# Task item
Give again, exactly as written, each line of the material below starting at the line that contains "Image resolution: width=2525" and ending at the line that contains "Click the Search". Both ends count, and no other line does.

# Task inputs
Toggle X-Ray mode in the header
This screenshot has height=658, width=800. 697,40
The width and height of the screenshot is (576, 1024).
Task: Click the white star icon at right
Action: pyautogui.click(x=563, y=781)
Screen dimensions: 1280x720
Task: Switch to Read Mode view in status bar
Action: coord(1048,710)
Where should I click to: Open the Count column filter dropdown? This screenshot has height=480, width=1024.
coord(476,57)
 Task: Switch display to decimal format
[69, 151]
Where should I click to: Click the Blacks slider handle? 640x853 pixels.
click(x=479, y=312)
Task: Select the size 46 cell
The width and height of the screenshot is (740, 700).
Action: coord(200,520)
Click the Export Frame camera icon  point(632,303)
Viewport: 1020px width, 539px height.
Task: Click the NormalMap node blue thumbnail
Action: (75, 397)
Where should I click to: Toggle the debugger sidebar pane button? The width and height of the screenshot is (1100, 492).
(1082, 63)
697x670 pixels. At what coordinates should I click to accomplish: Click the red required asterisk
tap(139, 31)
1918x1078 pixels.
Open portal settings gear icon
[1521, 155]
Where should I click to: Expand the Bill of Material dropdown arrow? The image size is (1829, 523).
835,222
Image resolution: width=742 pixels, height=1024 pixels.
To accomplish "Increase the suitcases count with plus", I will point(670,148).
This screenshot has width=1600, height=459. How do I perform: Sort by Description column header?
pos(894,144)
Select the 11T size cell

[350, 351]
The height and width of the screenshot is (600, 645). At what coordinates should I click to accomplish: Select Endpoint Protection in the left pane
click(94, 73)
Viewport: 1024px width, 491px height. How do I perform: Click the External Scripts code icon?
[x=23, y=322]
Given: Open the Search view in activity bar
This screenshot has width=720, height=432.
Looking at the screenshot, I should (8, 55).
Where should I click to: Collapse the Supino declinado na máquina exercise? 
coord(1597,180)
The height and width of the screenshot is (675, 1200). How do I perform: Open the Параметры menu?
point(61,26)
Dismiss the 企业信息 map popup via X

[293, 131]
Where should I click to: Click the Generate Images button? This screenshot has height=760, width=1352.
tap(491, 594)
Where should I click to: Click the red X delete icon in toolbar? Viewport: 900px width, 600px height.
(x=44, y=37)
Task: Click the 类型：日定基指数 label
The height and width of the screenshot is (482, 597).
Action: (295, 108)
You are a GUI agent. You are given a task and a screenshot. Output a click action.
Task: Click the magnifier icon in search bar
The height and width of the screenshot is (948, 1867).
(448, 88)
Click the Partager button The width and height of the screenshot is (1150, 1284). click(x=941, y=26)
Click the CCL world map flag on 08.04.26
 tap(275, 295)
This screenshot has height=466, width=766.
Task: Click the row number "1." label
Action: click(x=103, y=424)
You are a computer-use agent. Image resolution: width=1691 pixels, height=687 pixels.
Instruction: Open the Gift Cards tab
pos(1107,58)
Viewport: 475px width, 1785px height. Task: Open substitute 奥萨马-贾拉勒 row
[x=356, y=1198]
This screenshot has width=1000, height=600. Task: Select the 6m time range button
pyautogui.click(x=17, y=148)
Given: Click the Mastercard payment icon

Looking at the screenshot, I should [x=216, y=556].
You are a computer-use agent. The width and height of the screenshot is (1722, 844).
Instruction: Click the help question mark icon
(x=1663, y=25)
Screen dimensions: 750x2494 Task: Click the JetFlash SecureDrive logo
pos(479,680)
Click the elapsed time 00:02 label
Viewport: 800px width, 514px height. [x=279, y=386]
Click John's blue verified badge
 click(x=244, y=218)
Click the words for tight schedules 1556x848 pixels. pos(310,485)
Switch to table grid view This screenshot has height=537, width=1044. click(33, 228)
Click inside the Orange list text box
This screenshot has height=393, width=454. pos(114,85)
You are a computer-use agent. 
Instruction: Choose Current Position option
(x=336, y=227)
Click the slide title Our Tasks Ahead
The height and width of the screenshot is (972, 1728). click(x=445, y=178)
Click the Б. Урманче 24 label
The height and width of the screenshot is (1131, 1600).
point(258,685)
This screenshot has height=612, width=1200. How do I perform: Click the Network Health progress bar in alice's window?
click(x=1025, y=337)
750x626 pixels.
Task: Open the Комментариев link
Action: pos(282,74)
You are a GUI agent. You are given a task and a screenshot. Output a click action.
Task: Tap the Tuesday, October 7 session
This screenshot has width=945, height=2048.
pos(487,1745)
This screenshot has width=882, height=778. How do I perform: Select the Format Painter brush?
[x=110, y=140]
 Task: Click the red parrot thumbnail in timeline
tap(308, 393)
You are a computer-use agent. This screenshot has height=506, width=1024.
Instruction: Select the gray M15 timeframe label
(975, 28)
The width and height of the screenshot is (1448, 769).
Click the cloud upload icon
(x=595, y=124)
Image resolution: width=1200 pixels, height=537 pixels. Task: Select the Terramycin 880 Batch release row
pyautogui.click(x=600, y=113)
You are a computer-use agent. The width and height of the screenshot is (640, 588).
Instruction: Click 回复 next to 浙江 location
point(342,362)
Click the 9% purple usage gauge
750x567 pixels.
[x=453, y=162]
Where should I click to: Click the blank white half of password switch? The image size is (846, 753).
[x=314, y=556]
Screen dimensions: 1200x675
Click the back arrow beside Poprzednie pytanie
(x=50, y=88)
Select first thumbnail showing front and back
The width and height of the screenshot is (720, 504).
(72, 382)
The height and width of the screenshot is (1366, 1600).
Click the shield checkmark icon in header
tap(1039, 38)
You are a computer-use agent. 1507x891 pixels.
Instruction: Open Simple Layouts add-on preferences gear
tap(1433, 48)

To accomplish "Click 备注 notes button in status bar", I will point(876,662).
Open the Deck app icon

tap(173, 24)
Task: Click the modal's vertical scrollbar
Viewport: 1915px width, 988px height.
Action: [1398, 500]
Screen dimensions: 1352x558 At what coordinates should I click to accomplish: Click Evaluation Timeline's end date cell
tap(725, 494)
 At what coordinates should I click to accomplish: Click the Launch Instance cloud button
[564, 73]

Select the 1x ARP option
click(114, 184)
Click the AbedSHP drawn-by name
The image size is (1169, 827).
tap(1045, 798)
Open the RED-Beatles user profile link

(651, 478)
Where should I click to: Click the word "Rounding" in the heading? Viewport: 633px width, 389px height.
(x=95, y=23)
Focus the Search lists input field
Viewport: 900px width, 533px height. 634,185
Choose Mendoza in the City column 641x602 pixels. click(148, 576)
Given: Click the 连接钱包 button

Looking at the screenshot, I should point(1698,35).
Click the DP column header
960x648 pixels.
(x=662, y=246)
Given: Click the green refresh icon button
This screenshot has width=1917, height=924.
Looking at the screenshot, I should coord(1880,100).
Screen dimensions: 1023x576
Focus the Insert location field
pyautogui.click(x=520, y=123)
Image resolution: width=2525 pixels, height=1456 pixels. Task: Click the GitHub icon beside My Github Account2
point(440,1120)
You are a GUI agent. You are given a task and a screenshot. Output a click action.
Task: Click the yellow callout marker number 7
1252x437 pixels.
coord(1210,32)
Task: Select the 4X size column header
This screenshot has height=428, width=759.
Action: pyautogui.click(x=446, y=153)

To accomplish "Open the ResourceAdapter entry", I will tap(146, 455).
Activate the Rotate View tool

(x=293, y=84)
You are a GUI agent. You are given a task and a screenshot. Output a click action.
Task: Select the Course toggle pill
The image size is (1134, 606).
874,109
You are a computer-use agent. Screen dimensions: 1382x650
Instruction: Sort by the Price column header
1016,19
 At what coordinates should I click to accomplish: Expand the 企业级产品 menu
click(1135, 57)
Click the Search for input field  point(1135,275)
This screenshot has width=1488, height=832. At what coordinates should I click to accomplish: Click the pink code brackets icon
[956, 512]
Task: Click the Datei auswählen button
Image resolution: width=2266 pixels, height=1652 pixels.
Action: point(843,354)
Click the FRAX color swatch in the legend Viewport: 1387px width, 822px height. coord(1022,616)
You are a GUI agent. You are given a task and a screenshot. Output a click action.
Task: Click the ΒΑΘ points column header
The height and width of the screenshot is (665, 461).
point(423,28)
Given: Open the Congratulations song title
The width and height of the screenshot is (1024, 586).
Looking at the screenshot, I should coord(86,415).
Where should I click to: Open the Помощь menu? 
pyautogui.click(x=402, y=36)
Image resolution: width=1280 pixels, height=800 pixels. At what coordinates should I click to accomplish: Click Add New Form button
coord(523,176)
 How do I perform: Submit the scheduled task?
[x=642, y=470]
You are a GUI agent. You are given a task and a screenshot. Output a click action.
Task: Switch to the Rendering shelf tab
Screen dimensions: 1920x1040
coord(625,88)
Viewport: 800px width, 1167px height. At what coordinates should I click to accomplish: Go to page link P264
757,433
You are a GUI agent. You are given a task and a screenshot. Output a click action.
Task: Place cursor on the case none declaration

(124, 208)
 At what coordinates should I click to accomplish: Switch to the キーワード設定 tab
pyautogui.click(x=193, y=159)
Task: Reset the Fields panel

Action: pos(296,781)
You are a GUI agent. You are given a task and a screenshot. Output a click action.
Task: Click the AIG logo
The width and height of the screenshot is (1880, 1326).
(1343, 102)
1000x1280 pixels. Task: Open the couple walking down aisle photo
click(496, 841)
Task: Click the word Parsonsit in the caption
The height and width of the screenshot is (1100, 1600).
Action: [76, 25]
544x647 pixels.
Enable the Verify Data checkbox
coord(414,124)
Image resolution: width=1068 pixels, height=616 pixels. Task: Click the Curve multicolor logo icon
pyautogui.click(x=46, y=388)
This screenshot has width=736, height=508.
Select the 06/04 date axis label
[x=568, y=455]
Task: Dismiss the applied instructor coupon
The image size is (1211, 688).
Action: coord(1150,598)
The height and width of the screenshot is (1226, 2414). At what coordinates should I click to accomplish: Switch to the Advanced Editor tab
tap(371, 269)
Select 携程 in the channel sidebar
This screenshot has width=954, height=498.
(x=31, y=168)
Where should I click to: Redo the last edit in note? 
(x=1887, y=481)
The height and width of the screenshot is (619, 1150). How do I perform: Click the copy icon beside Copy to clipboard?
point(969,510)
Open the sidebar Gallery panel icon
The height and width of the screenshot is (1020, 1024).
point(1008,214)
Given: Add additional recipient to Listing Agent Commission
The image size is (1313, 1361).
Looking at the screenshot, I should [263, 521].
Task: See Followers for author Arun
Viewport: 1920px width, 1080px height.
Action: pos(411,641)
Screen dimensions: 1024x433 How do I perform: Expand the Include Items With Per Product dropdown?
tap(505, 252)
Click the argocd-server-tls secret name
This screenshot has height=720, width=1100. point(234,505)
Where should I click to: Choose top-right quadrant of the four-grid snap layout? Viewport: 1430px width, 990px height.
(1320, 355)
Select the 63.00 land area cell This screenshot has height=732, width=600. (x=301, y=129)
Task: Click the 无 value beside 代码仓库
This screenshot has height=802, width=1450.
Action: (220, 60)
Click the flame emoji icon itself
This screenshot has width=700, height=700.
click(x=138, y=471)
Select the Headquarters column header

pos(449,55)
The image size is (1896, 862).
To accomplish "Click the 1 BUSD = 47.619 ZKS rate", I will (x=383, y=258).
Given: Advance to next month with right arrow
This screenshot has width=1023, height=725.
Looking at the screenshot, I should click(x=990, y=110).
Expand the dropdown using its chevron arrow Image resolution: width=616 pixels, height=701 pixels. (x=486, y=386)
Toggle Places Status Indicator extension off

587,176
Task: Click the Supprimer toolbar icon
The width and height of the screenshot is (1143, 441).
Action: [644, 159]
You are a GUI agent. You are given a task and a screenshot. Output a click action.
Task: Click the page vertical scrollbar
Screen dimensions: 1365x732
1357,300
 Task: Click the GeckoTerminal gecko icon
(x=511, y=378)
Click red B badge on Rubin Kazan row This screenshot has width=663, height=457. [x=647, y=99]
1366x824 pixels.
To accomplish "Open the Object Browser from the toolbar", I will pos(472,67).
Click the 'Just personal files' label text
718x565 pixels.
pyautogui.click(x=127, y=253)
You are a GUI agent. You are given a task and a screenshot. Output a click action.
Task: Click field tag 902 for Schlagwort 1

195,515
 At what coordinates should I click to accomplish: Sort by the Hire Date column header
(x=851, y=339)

# Written solution
Image resolution: width=2525 pixels, height=1456 pixels. Task: Click the GitHub icon beside My Github Account2
point(440,1120)
You are a GUI agent. You are given a task and a screenshot. Output a click action.
Task: Click the yellow callout marker number 7
1252x437 pixels.
coord(1210,32)
Task: Select the 4X size column header
This screenshot has height=428, width=759.
Action: pyautogui.click(x=446, y=153)

To accomplish "Open the ResourceAdapter entry", I will tap(146, 455).
Activate the Rotate View tool

(x=293, y=84)
You are a GUI agent. You are given a task and a screenshot. Output a click action.
Task: Select the Course toggle pill
The image size is (1134, 606).
874,109
You are a computer-use agent. Screen dimensions: 1382x650
Instruction: Sort by the Price column header
1016,19
 At what coordinates should I click to accomplish: Expand the 企业级产品 menu
click(1135, 57)
Click the Search for input field  point(1135,275)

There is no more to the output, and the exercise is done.